Louise Queiroz

Louise Queiroz escreve poesias e participou das antologias “Enegrescência – coletanea poética” e “Cadernos Negros 39 – poemas afro-brasileiros”.

Citações

Quando ouço a pergunta "O que é ser mulher negra?" imediatamente a palavra que vem a minha mente é Resistência

Escrevo para romper represas.
Aprendi a enaltecer minha cor
e hoje são pretos os meus caminhos.

Tenho muita fé na palavra-preta e é através dela que busco tecer empoderamento e reconhecimento nas vidas que me leem.

E é quando deito meus olhos na palma das palavras que sou resistência.

Mini Biografia

Mulher negra e lésbica, estudante de Letras na Universidade Federal da Bahia, nascida e criada em Salvador. Em 2016 publicou pela primeira vez no livro Enegrescência – Coletânea poética e no mesmo ano participou do Cadernos Negros 39 – poemas afro-brasileiros.

“Quando me reconheci enquanto mulher negra me descobri mais forte. Foi no seio da literatura que encontrei força para ressignificar o meu olhar forjado sobre mim mesma. E é quando deito meus olhos na palma das palavras que sou resistência. Tenho muita fé na palavra-preta e é através dela que busco tecer empoderamento e reconhecimento nas vidas que me leem.

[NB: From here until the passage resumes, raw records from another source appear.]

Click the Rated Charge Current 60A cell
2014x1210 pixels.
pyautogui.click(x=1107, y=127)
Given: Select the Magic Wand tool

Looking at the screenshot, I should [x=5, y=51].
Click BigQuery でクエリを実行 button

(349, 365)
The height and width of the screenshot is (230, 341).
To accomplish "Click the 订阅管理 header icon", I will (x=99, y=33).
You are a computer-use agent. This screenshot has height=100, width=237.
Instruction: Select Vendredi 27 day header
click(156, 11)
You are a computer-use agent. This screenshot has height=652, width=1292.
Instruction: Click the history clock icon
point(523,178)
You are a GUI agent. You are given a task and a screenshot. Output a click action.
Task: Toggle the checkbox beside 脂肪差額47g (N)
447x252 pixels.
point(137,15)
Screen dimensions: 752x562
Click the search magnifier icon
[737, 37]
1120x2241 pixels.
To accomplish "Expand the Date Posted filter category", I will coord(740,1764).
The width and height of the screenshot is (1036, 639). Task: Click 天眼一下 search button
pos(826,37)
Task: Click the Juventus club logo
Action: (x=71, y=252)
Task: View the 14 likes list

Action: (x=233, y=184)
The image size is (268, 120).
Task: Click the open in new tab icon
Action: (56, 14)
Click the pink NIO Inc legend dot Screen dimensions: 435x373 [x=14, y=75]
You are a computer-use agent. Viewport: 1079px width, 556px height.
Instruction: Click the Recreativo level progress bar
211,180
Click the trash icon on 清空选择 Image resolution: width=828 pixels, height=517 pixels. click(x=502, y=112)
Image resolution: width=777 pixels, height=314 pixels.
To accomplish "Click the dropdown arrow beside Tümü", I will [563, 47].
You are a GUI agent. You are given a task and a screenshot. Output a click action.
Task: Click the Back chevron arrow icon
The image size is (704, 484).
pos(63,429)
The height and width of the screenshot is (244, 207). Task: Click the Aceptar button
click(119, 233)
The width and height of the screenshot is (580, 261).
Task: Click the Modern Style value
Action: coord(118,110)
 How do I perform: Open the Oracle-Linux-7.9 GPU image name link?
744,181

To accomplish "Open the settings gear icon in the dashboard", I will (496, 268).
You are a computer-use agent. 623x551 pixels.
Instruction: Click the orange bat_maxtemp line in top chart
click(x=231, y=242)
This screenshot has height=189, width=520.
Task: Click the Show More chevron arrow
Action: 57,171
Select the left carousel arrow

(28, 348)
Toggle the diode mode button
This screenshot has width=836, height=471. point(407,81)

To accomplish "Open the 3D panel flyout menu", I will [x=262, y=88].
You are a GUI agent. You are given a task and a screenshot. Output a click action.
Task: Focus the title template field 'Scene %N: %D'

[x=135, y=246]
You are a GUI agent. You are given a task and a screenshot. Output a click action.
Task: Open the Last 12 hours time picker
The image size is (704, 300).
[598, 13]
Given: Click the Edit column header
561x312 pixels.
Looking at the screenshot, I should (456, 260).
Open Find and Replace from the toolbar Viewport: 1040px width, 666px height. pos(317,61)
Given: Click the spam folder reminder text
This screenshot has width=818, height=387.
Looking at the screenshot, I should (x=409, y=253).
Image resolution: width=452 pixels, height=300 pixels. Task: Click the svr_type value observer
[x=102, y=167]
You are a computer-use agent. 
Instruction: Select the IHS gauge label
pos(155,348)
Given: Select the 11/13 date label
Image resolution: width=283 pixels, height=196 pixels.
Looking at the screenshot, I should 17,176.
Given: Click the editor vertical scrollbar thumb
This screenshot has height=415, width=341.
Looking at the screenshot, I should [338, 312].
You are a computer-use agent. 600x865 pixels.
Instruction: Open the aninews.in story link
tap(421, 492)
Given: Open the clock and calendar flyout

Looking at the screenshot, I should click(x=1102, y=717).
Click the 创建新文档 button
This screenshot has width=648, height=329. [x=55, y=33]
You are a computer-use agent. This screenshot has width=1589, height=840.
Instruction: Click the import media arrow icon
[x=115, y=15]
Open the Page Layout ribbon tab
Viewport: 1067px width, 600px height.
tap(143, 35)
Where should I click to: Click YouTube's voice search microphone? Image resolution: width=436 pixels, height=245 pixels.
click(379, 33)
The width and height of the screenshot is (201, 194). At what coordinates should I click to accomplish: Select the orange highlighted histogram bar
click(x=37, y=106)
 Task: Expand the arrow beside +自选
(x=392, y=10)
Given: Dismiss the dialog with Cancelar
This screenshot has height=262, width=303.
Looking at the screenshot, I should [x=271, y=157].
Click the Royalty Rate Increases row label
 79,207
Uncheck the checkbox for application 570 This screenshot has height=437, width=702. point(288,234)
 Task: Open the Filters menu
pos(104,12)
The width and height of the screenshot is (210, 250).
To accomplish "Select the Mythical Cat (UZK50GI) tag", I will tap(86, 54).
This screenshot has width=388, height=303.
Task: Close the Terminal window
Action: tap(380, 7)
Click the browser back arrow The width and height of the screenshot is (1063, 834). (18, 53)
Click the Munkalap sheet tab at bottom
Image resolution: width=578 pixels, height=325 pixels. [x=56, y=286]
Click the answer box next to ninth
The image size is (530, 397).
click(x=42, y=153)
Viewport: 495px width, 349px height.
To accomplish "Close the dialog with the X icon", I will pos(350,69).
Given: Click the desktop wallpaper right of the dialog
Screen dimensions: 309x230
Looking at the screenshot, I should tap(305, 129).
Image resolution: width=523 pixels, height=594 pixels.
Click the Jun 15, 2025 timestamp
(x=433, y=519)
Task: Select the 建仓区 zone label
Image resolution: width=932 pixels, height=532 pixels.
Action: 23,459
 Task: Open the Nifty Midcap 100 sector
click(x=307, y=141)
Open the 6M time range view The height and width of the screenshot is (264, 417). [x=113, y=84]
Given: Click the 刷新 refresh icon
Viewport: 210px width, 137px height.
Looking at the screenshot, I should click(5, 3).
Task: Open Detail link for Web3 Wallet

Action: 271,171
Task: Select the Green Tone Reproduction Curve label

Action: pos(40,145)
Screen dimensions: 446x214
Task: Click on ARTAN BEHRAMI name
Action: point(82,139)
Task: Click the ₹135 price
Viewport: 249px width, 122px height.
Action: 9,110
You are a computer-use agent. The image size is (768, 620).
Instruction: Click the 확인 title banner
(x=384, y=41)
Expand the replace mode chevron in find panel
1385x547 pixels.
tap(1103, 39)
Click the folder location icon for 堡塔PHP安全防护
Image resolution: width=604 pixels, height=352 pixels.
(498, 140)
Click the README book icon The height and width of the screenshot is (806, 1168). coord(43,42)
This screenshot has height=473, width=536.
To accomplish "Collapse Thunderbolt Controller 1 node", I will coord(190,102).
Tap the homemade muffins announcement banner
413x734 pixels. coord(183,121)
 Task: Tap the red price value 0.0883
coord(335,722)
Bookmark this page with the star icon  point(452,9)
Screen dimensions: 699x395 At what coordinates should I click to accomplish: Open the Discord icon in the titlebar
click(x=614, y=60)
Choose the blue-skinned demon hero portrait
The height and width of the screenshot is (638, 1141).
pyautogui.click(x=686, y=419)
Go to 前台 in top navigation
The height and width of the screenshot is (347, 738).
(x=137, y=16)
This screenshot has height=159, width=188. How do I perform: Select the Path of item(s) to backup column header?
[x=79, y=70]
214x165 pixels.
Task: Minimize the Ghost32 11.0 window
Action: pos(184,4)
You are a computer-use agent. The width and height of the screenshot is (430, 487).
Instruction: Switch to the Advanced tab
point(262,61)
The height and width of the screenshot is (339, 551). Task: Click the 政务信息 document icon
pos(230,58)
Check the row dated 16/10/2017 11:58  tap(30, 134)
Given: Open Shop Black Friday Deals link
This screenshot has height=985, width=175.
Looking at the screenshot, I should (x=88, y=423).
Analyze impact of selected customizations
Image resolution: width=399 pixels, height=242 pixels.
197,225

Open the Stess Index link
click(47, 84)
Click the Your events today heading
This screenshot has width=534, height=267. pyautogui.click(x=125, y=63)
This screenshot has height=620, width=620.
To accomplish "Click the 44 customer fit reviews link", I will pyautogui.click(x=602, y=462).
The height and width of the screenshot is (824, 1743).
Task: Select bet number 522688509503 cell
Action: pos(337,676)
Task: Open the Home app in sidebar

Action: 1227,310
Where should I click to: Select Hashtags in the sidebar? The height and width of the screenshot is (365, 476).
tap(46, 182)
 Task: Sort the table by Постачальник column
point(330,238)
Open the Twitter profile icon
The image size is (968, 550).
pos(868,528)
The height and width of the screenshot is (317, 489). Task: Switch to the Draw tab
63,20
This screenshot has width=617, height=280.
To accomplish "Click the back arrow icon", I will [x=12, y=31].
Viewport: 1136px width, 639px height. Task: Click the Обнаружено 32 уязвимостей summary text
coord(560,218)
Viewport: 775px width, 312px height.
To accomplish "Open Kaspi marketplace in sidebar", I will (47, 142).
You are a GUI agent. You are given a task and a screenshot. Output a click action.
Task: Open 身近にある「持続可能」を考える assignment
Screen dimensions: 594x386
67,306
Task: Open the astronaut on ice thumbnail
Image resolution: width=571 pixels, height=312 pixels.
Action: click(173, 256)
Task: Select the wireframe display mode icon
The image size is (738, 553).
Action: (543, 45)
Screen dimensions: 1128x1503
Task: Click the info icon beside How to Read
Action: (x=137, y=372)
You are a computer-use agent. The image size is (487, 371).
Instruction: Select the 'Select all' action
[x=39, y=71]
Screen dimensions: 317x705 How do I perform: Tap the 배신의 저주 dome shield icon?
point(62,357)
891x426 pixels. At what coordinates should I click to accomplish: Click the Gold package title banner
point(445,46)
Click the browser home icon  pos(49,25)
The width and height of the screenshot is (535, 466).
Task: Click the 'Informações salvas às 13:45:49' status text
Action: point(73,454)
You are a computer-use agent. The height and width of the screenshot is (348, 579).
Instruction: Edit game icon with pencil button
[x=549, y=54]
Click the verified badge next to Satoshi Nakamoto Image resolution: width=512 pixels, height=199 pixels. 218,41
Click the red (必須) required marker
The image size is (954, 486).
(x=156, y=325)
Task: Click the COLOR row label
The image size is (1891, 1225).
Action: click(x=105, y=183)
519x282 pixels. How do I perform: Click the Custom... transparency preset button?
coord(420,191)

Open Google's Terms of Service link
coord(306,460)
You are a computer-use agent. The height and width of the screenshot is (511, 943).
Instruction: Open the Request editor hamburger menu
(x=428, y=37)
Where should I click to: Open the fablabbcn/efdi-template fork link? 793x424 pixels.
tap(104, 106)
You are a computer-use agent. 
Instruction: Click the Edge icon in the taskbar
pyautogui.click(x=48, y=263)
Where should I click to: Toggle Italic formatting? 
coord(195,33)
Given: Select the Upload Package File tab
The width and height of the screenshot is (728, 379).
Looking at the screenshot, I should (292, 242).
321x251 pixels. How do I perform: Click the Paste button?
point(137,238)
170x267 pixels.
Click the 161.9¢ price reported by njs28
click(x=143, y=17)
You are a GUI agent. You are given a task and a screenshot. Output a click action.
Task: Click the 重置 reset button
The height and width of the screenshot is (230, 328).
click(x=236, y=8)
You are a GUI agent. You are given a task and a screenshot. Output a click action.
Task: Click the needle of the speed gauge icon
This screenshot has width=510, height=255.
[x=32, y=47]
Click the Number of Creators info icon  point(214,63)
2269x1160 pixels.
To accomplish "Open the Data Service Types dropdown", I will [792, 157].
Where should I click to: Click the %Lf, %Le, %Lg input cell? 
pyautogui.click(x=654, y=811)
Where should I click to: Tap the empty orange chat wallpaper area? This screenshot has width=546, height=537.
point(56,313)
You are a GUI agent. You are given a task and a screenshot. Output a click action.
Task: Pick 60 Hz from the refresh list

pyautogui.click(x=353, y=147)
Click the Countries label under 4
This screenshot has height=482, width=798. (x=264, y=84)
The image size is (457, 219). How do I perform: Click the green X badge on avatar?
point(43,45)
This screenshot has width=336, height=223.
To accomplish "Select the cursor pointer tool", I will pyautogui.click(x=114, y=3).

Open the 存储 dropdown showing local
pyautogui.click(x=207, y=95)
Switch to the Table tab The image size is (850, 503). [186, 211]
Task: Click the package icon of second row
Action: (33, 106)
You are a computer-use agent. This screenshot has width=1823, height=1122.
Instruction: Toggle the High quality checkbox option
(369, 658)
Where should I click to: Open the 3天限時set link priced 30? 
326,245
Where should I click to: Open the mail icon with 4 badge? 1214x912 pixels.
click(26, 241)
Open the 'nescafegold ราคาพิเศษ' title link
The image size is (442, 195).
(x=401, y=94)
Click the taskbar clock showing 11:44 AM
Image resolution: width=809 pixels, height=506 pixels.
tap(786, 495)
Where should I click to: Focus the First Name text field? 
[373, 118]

Escrevo para romper represas.

Aprendi a enaltecer minha cor
e hoje são pretos os meus caminhos.”

Quando ouço a pergunta “O que é ser mulher negra?” imediatamente a palavra que vem a minha mente é Resistência. Nós, mulheres negras, temos que tentar resgatar e reconstruir uma visão positiva de nós mesmas diariamente, porque, desde muito novas somos ensinadas a nos olhar com os olhos do opressor e não com os nossos próprios olhos, essa triste imposição eurocentrada derrama sobre nossos corpos uma visão totalmente forjada de nós mesmas. Aprender a nos olhar com amor e admiração, é também aprender a enxergar as nossas iguais com o afeto e cuidado que viemos lutando para construir. Ser mulher negra e lésbica é resistir triplamente, rompendo as estruturas desse sistema racista, machista e lesbofóbico. Conceição Evaristo afirma isso com maestria neste trecho do conto Beijo na face: “Salinda contemplou-se no espelho. Sabia que ali encontraria a sua igual, bastava o gesto contemplativo de si mesma. E no lugar de sua face, viu a da outra. Do outro lado, como se verdade fosse, o nítido rosto da amiga surgiu para afirmar a força de um amor entre duas iguais. Mulheres, ambas se pareciam. Altas, negras e com dezenas de dreads a lhes enfeitar a cabeça. Ambas aves fêmeas, ousadas mergulhadoras na própria profundeza.”